Lemaire: We love style, we love fashion. But from our own experience, style is passing someone in the street who has a way they move, or a way to walk. It can also be the certain way someone moves their hand, or stands. So that’s why the range of images we now produce allows us to show the clothes from different points of views.

O’Neill: We operate in a visual culture that commodifies the fashion show in image terms. It’s about how it works on the iPhone on Instagram—straight up and down, in two dimensions. So subtlety, texture, and quality of make are often compromised. I agree that you have to find other solutions, to try different ways of presenting things. So, do you see your stores as being a forum for engaging with photography as much as ceramics or other types of designed objects that you sell to complement your clothes and accessories?

Tran: That’s the forum it would be great to have. You know, we’re going to open a store in Shanghai as well. We have a lot of ambition to make this space very lively and generous.

Christophe Lemaire’s desk
Sarah-Linh Tran’s desk, with books including Éditions Siegelbaum-Tran’s Carlos Peñafiel (2025) and Carol Troy and Caterine Milinaire’s Cheap Chic (1975)
Photographs by Nhu Xuan Hua for Aperture, 2025

O’Neill: And how is your new publishing venture going to sit in relation to that kind of activity?

Tran: I don’t know. We did the first book on the Chilean artist Carlos Peñafiel because I think it’s important for Lemaire to portray the people we work with, by going deeper into their artistry, showing people like Carlos who have an erotic sensitivity.

O’Neill: You’ve worked with Carlos Peñafiel over a number of years, so it’s about honoring a long-standing creative relationship. It used to be something that was more valued in fashion. So for me, it’s a very generous statement to start with.

How do you see the publishing house moving forward? Do you have ideas about the kinds of books you’d like to publish?

Tran: There’s so many different things! I have many projects in mind, dealing with architecture, new editions of existing books. I’m also passionate about children’s books from the 1970s.

O’Neill: It’s actually quite refreshing to hear that you’re being intuitive about it, and that you’re letting that guide you.

Tran: I was very impressed by the exhibition on the visionary French publisher and curator Robert Delpire, staged in 2009 at Rencontres d’Arles, France, and the Maison Européenne de la Photographie, Paris. It was so emotional. He said that for him, publishing is like collecting memories for someone who has amnesia, or something like this.

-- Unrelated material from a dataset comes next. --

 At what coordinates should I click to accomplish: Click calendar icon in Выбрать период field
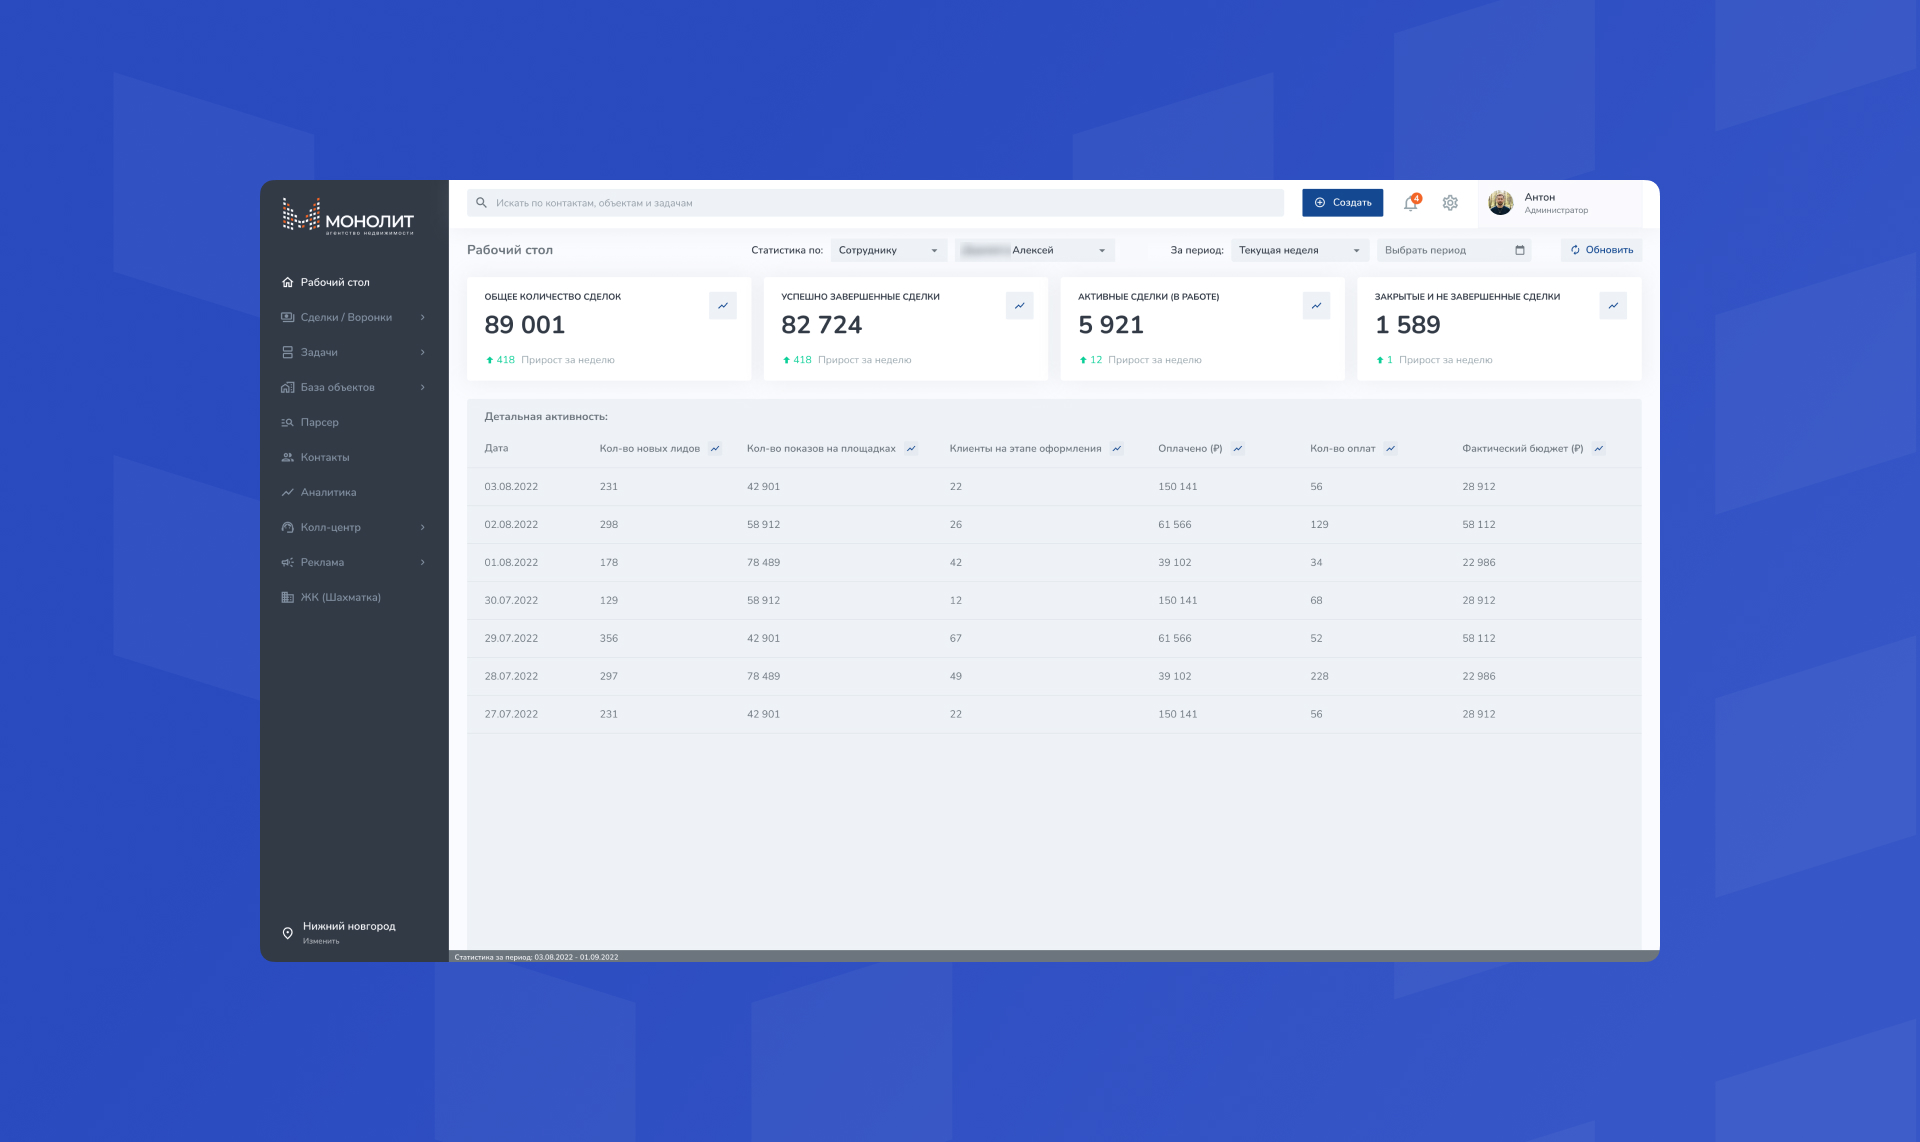[x=1519, y=250]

O’Neill: I interviewed his widow, Sarah Moon, last month as I’m writing a chapter about her for an anthology of women fashion photographers. They had an incredible life together, and he was important to the development of her work, as he published a number of her books.

Tran: There’s a lot of freedom in the way Delpire navigated through his varied book projects. It is beautiful and inspiring to openly resist fitting in a box.